La fédération départementale se dotera d’une fonction d’expertise collégiale et de recherche. La recherche en psychiatrie ne concerne pas que la neuroscience fondamentale, elle s’étend à la clinique de la vie quotidienne, des relations entre corps et psychisme des patients, et de ceux-ci et la cité, enfin aux formes d’organisation et de fonctionnement des équipes de soin et de leurs relations avec la cité.
L’objet essentiel de la mission de service public de cette équipe étant le soin psychiatrique, c’est cet objectif qui sera prévalent pour orienter toutes les décisions concernant son organisation et son fonctionnement, qui seront prises collectivement, selon les lois régissant les SCIC.
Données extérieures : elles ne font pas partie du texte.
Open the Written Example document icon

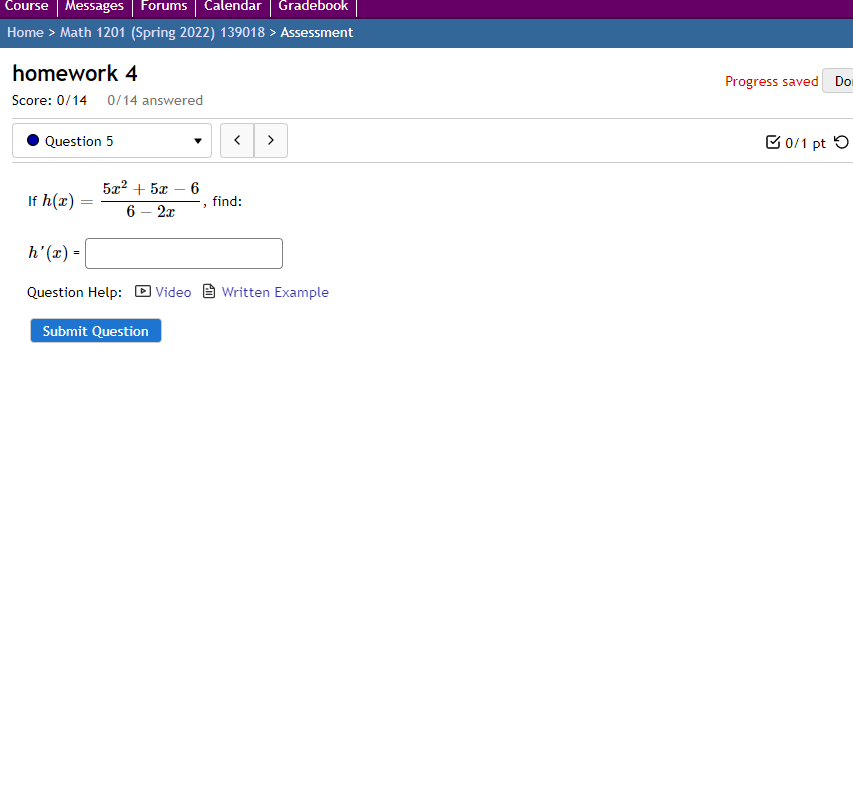(208, 291)
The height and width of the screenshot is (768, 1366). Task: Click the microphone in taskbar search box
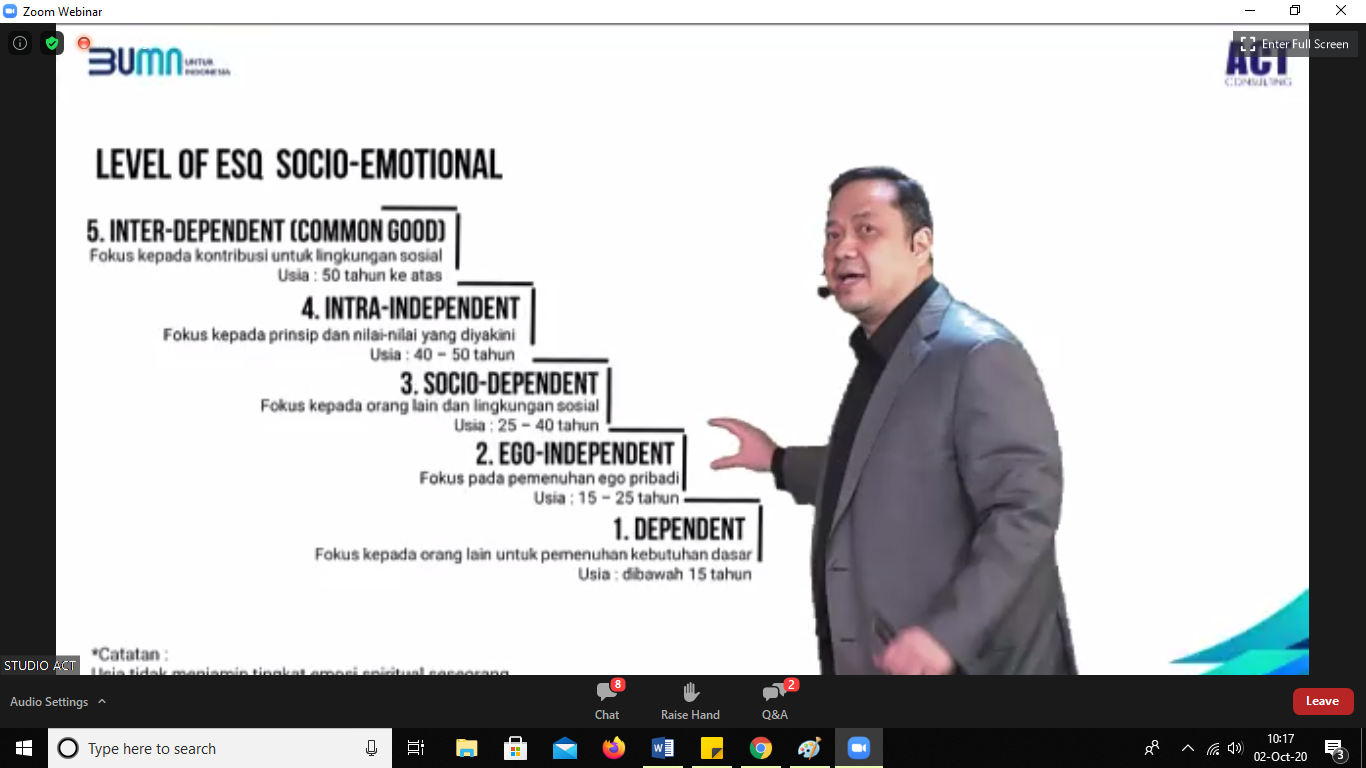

Bien entendu de nombreuses questions restent à traiter, fonctionnelles et organiques, pour déterminer comment articuler ces équipes horizontalement dans un même département, et plus verticalement avec l’État en charge de fournir les personnels, moyens et budgets des services publics, ce qui ne change pas sinon dans ses modalités à adapter pour que les moyens que la Nation attribue à sa santé mentale soient harmonieusement répartis, géographiquement, socialement et fonctionnellement. Impossible d’aller plus loin dans la description de ce dispositif de soin psychiatrique, c’est aux acteurs de terrain d’en définir plus précisément les contours en fonction du contexte local ; et les articulations organiques se co-construisent avec des experts des autres champs impliqués et les pouvoirs publics.
Ça ressemble bien à un secteur psychiatrique, rénové et développé. Et il serait bienvenu d’étendre ce modèle aux spécialités médicales, et surtout à la médecine générale, à laquelle il faudrait dédier de nouveau un service dans chaque hôpital général.